Saturday, December 06, 2008

Improving ASP.NET code

I have an ASP.NET application that suffers from some problems.

We have a page that dynamically loads a lot of different components, and these components needs to access per-request properties of the application, such as user id, product name etc. Today this can be done something like:

string stateValueToGet = string.Empty;

// Coding horror..
// Component a is where stateValueToGet is parsed.
ComponentA compA = this.Parent.Parent as ComponetA;

if(compA != null)
{
stateValueToGet = compA.GetStateValue();
}

// do something with stateValueToGet ...

To begin with this is not good design to have components be dependent on each other like that. If the component should have a dependency it should probably only be to the page.

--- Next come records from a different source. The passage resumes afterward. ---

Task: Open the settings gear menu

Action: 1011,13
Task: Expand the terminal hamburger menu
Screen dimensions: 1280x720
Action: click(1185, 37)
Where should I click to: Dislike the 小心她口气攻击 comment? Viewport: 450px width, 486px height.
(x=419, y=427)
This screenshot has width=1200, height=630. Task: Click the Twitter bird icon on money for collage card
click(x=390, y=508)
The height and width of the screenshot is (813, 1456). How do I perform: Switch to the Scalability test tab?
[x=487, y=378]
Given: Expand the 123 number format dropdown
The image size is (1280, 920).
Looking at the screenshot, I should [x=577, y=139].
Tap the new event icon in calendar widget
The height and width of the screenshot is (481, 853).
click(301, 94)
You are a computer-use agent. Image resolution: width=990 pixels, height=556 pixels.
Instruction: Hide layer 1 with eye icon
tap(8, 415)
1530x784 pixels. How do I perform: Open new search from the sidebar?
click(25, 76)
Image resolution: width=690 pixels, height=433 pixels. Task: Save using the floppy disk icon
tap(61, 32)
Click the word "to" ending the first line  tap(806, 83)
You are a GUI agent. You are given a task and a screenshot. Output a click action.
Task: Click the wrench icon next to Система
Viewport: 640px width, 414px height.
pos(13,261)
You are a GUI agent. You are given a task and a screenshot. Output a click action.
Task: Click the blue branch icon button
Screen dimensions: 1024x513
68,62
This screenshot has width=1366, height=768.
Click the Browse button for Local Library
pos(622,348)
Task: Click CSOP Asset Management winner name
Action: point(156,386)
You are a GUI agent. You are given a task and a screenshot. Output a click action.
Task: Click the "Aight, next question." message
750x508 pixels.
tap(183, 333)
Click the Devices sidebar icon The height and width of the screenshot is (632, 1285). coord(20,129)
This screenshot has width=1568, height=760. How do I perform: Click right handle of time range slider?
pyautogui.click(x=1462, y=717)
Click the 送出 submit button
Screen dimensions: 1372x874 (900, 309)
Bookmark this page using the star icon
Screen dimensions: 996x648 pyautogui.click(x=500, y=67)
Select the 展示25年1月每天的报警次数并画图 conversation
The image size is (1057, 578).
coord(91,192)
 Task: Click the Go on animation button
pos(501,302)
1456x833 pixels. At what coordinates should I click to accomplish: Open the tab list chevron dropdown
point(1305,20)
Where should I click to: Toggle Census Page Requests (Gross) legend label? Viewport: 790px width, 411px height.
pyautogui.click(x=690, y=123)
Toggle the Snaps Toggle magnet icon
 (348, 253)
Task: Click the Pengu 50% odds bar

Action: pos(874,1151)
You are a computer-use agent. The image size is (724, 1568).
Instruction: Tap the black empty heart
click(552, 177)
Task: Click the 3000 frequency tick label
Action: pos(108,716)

But alternative way to store these kind of per request values that need to be accessed in many different places during a page request is to use the HttpContext.Items property that allows you to store data as name-value pairs. However we should not access values directly from the Items collection but instead use proper C# helper classes or properties in the page class for that in order to hide validation, formatting etc.

One drawback with this solution is that dependencies among components will not be as clear but we should strive to minimize those anyway.

How to manage per-requst properties should be a core concern of the architecture.

In addition we need to handle session properties if those are used. Since session properties are used in a lot of different places these should be accessed using C# classes rather than properties in pages. An alternative way is to place these is a MasterPage or BasePage but i don't like that idea due to the fact that using this kind of inheritance can restrict reuse of components.